Count the lines in the entries below that contain the string "Where", and reply with the number alone.
--- begin ENTRIES SHOWN ---
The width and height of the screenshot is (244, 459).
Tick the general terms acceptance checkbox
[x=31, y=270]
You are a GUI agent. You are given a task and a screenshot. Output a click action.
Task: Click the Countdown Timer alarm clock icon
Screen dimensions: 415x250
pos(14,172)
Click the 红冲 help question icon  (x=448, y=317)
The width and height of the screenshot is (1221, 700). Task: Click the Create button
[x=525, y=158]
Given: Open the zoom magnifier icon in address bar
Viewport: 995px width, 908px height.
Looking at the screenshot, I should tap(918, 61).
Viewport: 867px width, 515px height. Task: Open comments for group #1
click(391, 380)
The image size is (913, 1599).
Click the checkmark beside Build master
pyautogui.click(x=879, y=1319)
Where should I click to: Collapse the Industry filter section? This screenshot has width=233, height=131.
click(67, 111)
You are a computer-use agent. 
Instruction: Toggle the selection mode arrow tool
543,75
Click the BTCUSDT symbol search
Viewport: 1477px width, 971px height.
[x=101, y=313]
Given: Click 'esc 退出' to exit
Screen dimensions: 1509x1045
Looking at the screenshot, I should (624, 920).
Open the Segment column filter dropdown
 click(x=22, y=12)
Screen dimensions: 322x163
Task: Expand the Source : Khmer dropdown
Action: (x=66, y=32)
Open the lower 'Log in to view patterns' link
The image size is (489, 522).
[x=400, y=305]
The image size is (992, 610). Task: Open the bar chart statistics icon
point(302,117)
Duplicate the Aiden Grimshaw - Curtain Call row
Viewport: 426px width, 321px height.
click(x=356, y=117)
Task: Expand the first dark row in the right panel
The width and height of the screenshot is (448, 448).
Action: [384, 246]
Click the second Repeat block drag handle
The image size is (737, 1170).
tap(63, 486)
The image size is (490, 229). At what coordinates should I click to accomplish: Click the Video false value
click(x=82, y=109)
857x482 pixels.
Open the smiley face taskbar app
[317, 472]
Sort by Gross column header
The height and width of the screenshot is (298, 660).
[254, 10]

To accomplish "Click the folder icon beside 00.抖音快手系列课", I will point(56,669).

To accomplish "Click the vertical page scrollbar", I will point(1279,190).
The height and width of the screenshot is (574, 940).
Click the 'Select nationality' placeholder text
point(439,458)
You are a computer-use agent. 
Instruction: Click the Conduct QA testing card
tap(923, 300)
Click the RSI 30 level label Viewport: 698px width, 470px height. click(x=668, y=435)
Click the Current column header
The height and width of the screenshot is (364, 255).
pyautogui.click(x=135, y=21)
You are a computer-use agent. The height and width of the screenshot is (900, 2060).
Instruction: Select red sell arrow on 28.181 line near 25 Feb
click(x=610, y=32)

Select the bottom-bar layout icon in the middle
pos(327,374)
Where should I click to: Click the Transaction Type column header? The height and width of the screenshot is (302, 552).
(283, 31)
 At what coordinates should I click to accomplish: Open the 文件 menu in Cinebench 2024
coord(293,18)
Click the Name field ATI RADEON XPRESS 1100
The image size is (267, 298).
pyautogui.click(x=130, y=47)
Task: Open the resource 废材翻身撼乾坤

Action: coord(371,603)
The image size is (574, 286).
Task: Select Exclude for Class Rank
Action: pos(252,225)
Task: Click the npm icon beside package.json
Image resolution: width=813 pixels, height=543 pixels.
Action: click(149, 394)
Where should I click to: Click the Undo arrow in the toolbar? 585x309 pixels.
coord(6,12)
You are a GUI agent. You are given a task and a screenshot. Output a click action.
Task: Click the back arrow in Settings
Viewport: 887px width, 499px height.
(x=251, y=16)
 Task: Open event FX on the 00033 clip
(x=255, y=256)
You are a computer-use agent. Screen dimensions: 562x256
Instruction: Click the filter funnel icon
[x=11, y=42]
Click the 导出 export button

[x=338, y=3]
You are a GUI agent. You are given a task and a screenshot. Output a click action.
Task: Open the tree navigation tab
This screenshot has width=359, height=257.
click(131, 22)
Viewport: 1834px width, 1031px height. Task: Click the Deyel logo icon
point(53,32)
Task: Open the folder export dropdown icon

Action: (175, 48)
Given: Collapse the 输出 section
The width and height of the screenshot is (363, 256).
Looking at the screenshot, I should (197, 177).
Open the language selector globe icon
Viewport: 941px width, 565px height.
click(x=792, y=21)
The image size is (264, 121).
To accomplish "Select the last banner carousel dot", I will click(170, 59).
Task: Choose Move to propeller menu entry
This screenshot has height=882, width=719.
--- end ENTRIES SHOWN ---
OUTPUT FOR THIS TASK:
3